> **Problem to solve**:
Copy out all of the lines below, requests included, and offset every coordinate in the answers by adding 75 to each number. Leave the pictures out of your answer.
_____
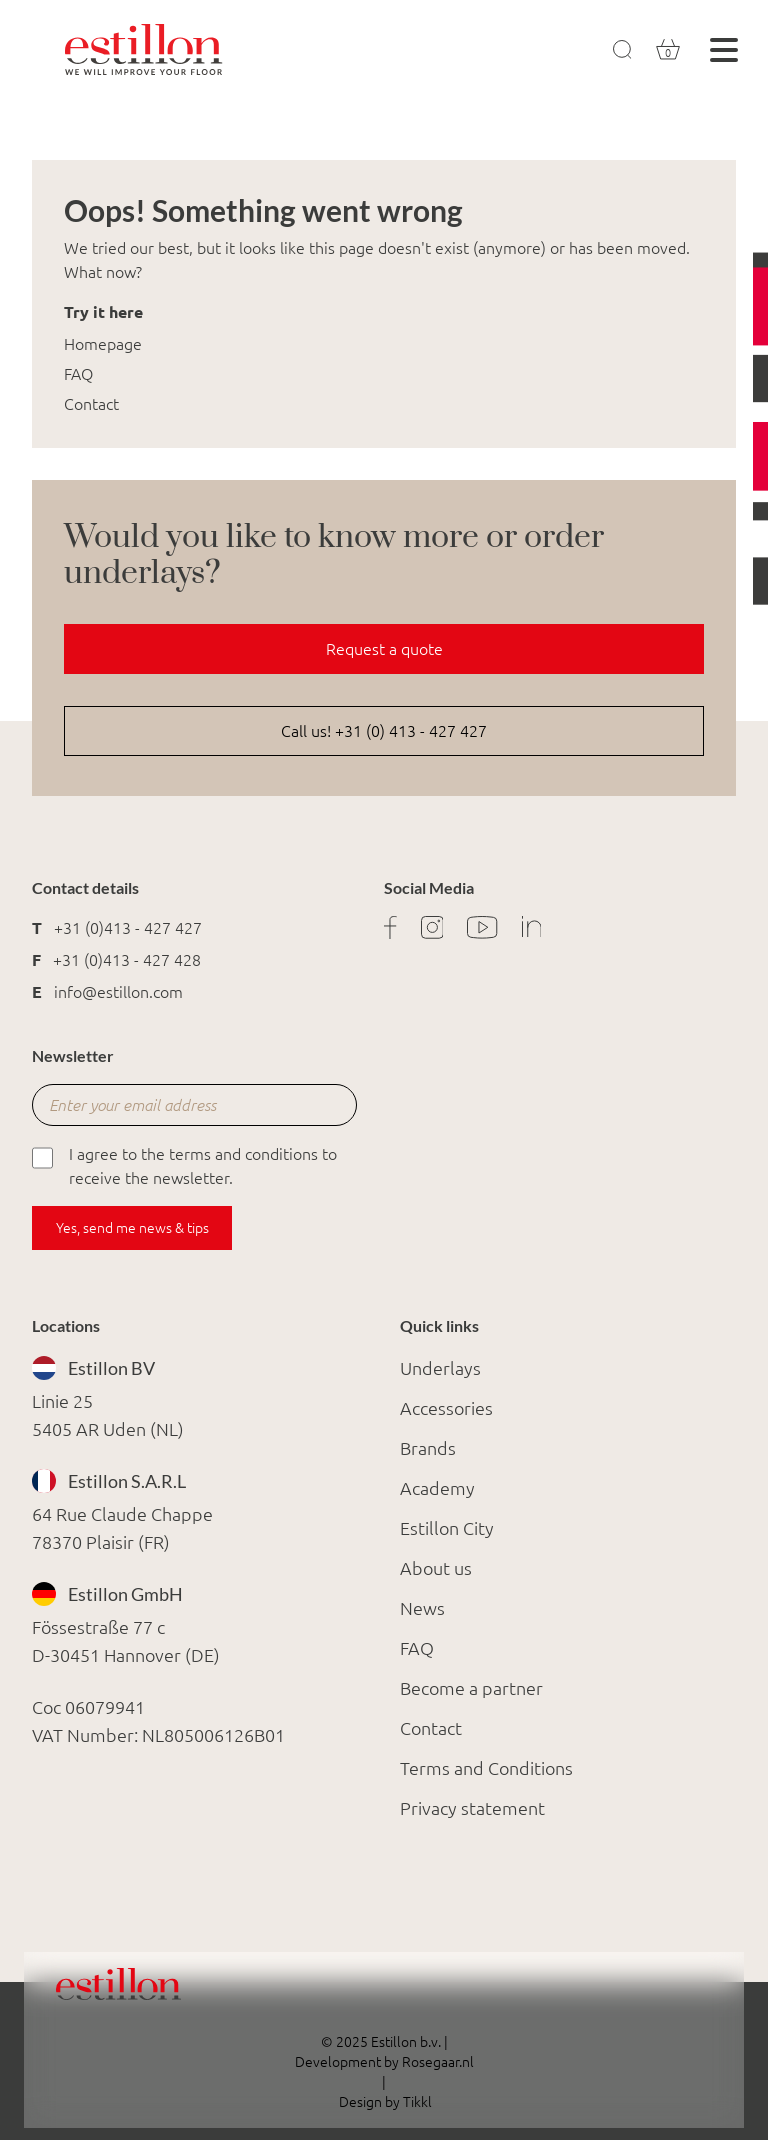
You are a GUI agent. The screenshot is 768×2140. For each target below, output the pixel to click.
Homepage (103, 344)
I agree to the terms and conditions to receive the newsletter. (184, 1164)
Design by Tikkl (384, 2102)
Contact (91, 404)
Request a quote (384, 649)
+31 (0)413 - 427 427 (128, 928)
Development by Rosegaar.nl (384, 2062)
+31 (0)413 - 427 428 (127, 960)
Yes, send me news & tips (132, 1228)
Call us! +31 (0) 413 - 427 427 (384, 731)
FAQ (78, 374)
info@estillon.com (118, 992)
_____
> **Final result**:
You are a GUI agent. The screenshot is 768×2140. For each target below, output the pixel to click.
Homepage (178, 419)
I agree to the terms and conditions to receive the newsletter. (259, 1239)
Design by Tikkl (459, 2177)
Contact (166, 479)
Request a quote (459, 724)
+31 (0)413 - 427 427 (203, 1003)
Development by Rosegaar.nl (459, 2137)
+31 (0)413 - 427 428 (202, 1035)
Yes, send me news & tips (207, 1303)
Call us! +31 (0) 413 - 427 427 (459, 806)
FAQ (153, 449)
info@estillon.com (193, 1067)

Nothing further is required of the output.